TO DO: Only the lines from the top of the data through the line with "Given: Switch to the Demo3.zrd document tab" should be repeated, each exactly as written.

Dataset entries
"""

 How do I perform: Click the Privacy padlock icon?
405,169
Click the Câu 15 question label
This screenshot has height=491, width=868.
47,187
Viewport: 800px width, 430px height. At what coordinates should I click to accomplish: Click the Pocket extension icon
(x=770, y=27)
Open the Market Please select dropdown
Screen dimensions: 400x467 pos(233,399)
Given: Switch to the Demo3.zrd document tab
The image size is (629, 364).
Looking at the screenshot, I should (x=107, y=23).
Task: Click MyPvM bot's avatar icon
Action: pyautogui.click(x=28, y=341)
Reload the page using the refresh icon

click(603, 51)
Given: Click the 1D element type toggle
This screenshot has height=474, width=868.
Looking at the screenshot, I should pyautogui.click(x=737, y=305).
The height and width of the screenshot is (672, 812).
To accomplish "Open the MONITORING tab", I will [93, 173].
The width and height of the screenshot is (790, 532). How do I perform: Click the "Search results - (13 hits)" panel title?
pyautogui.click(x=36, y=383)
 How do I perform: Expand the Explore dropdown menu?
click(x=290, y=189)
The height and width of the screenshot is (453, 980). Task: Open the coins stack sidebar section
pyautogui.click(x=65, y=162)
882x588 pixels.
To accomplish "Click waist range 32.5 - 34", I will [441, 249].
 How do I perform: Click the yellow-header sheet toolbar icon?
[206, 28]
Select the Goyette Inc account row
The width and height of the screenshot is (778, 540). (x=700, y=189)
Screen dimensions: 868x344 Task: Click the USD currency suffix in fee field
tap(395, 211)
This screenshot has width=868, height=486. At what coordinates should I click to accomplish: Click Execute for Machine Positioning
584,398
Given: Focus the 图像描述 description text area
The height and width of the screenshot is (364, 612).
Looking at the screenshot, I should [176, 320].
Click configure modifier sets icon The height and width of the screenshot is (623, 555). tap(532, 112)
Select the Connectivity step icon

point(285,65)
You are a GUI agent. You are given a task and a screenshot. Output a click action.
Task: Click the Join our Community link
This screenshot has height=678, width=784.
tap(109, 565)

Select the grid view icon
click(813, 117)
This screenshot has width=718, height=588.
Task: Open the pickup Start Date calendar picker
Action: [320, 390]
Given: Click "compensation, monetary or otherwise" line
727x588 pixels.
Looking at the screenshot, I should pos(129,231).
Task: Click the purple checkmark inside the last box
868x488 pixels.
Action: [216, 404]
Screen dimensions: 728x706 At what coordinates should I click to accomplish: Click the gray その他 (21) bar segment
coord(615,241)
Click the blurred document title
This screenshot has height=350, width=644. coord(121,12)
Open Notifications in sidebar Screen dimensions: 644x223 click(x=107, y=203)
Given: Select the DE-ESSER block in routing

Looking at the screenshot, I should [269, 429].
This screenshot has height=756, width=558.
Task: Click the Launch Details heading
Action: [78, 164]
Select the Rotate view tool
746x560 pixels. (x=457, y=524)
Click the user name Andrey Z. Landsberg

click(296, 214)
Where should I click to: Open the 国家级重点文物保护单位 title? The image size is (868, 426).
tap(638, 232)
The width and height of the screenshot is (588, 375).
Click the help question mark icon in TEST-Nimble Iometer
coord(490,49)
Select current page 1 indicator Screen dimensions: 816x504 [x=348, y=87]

"""

SOLUTION FOR THIS EXERCISE:
 How do I perform: Click the Privacy padlock icon?
405,169
Click the Câu 15 question label
This screenshot has height=491, width=868.
47,187
Viewport: 800px width, 430px height. At what coordinates should I click to accomplish: Click the Pocket extension icon
(x=770, y=27)
Open the Market Please select dropdown
Screen dimensions: 400x467 pos(233,399)
Given: Switch to the Demo3.zrd document tab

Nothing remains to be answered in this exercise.